Semi-Supervised Learning with Generative Adversarial Networks shows that a fairly natural idea for GANs does in fact work: you can use labels like "real_a, real_b, real_c, fake" instead of just "real, fake".

We show that this method can be used to create a more data-efficient classifier and that it allows for generating higher quality samples than a regular GAN.

Fixed Point Quantization of Deep Convolutional Networks was pretty neat, if you're into that kind of thing.

I really liked the Neural Nets Back to the Future workshop.

Back to the Future

I was so interested in the historical perspective from the experienced people presenting, for a while I was tweeting every slide.

From pictures I took (and tweeted) I reconstructed slides for "Machine Learning Applications at Bell Labs, Holmdel" from Larry Jackel, as mentioned above.

I also tweeted all through Gary Tesauro's talk, but thought it was of less general interest.

Patrice Simard's Backpropagation without Multiplication was fascinating, and much better for his commentary. For example:

Discretizing the gradient is potentially very dangerous. Convergence may no longer be guaranteed, learning may hecome prohibitively slow, and final performance after learning may be be too poor to be interesting,

Simard said that quote from the paper isn't really true; you can just use his method without worrying about that. This is a quote I took down as he was speaking:

Gradient descent is so robust to errors in the gradient, your code probably has bugs, but you don't need to fix them.

During a panel discussion, Yann LeCun said max pooling makes adversarial training unstable, and so it's better to use strided convolution if you want to downsample.

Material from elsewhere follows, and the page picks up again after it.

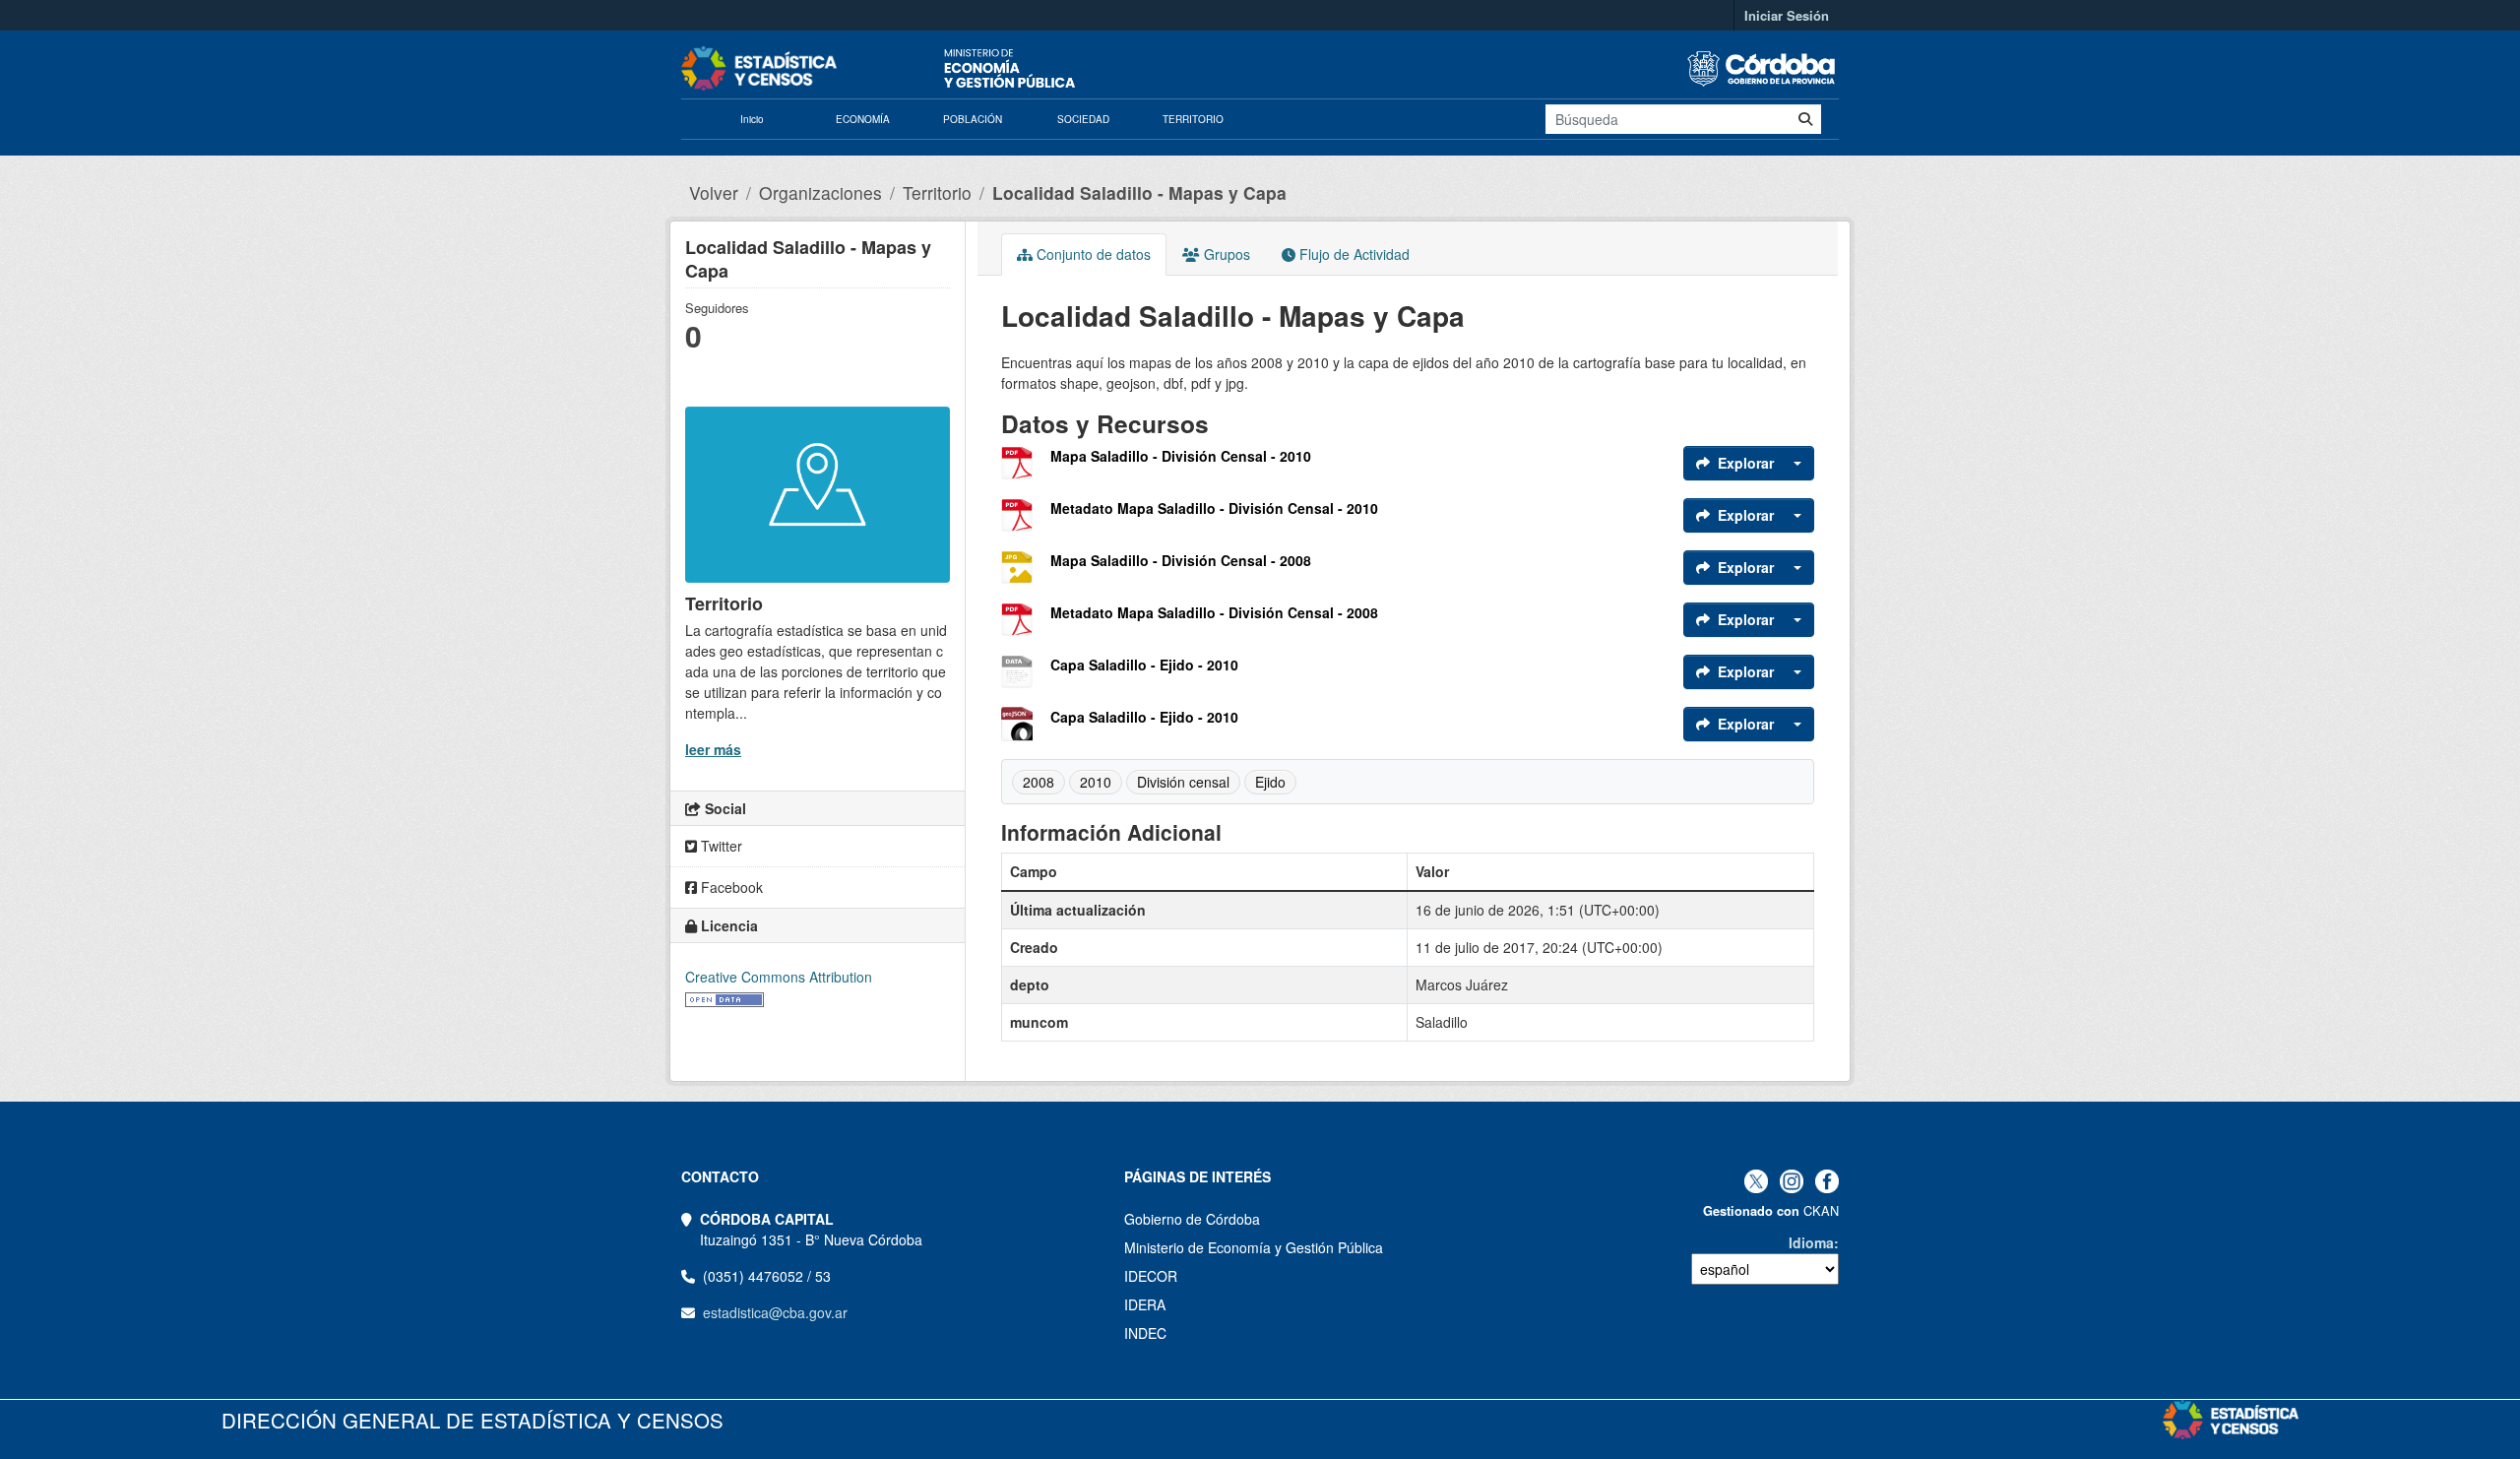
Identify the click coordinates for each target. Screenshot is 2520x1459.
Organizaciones (820, 192)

Later I noticed related sentiment in Karpathy's notes:

Getting rid of pooling. Many people dislike the pooling operation and think that we can get away without it. For example, Striving for Simplicity: The All Convolutional Net proposes to discard the pooling layer in favor of architecture that only consists of repeated CONV layers. To reduce the size of the representation they suggest using larger stride in CONV layer once in a while. Discarding pooling layers has also been found to be important in training good generative models, such as variational autoencoders (VAEs) or generative adversarial networks (GANs). It seems likely that future architectures will feature very few to no pooling layers.

Barak Pearlmutter gave a talk about automatic differentiation and a really fast system called vlad that I think runs on stalin. Pretty impressive speed! Following up later he did add:

keep in mind that if all your computations are actually array operations on the GPU, which takes all the time, then the overhead of the AD system might not really matter since it's just scheduling the appropriate derivative-computing array operations on the GPU.

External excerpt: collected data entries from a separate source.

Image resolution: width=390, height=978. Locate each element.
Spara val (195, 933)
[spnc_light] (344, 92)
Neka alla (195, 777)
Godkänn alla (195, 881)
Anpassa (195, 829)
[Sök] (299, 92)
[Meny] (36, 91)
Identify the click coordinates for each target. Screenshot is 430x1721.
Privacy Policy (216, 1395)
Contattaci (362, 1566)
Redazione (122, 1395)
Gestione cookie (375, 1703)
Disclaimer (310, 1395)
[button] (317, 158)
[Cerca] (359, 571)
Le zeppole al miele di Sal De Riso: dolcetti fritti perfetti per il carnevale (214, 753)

The next day Ryan Adams gave a talk on the same topic at the AutoML workshop featured a Python autograd package that seemed to have some of the features (closure, for example) as vlad.

Everybody loves automatic differentiation!

I was briefly at the Workshop on On-Device Intelligence but ended up wandering.

I visited the Data-Efficient Machine Learning workshop and saw Gelman's amusing talk called Toward Routine Use of Informative Priors.

I spent some time at the Machine Learning Systems workshop.

Unfortunately I missed Yangqing Jia's Towards a better DL framework: Lessons from Brewing Caffe.

I did see Design Patterns for Real-World Machine Learning Systems, at which I was impressed at the number of named machine learning design patterns at Netflix.

I closed out the conference at the AutoML workshop. Of possible interest in connection with this topic is a recent DARPA effort.